ACTUAL REGISTRATION ON ALL INTERNET

ACTIVITY, FEES WILL BE PAID IN MAY OF 2013.







BEGINNING TRANSMISSION:







We will get into a few things today, as well as tell what happened yesterday. I am laying low for both financial as well as overall badness around me, reasons. Actually, one effects another, as most reasonable people would both see and agree with me about, at least, IMHO!

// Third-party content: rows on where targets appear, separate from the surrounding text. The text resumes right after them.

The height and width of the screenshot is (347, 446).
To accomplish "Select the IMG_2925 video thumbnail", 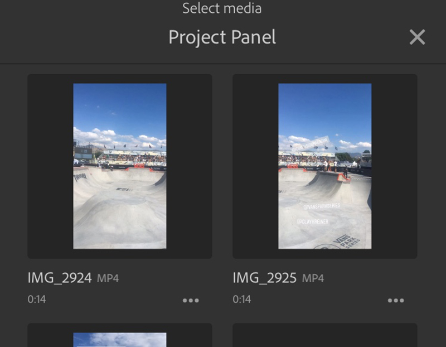I will pyautogui.click(x=324, y=166).
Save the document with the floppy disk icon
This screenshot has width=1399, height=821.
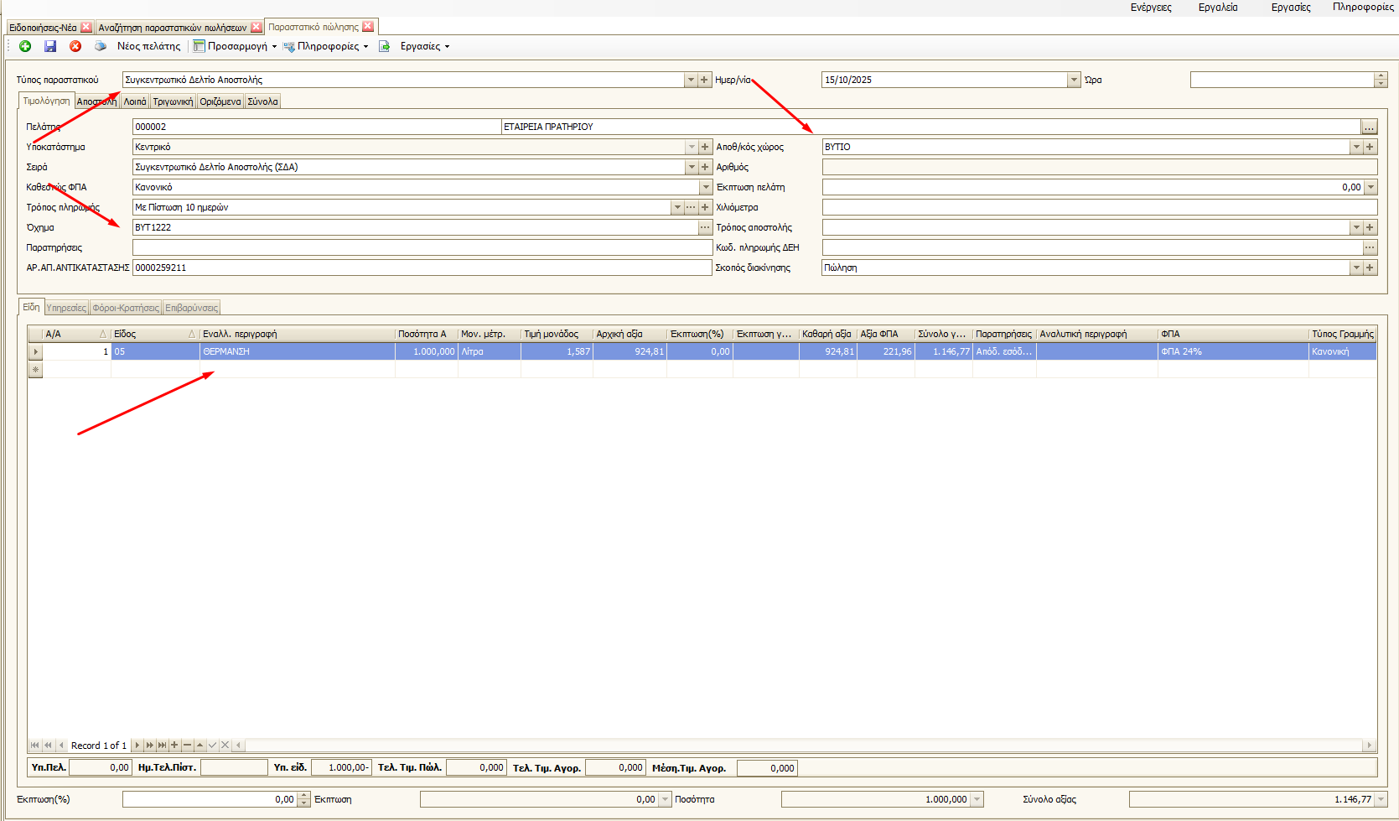(x=50, y=46)
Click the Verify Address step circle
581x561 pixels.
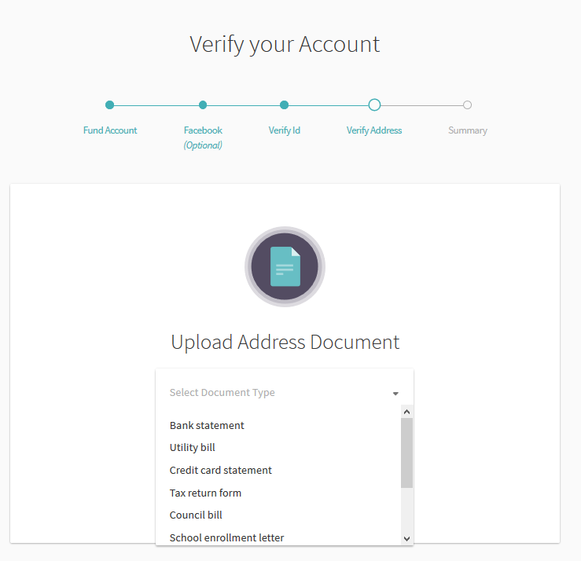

First off folks, and that is such a joke, but I don't really give a hoot-pollute anymore who is up here, but yes, ''IF-entities'' would be somewhat more accurately describing the situation; but in any case, and as stated previously; all of 'MORIANITY' is winding down, and will most likely be officially over, with a back cover on it; believe it or not; and before it is time to copyright all of my ''musical, and non musical'' internet activity, and by officially paying the online registration fee. It is totally legal for an already existing copyright owner, and anyone I suppose, to pay this when they are able to, and still affix the label of the copyright symbol along with name of claimant ownership, in this case, me; not you Amanda cutie pie, ME, but yes, then the years that make things up, and then eventually pay the fee to the Library of Congress. At least this was copyright law back in 1975, and I do not think that part of it has altered. The old paper way to copyright is now $65.00, in 1975, is was only $6.00, and this is the only really big change or reality-shift, and this alteration is very normal and three dimensional, as times change, and we do live in an infinitely inflating economic social and financial structure, called American and really now in the third millennium, global financial ops. Paperless online registration, unless it is upped between now and early in May, is thirty bucks cheaper, PTL, Pat Robertson, but then, it is a lot easier to say PTL when you're filthy rich, and who's kidding who? I'm an insider who worked in the fucking trade, so don't try and con me, world! For no good reason, the last two sentences just fucking 'poofed off', and that is why I AM swearing. Keep it up, smart ass, and a huge earthquake will strike the United States within 36 hours. As I speak, dirt balls in the hallway are talking, not real loud, but I have a lot to tell about these mother fuckers over there, all getting kickbacks very covertly and stealthfully, by operatives of Microsoft, but you won't be able to connect it up in any conventional way,l as the process is wiped very well. This means that when someone tries a track back to learn the truths, huge sanitized systems will block the real truth from ever becoming exposed.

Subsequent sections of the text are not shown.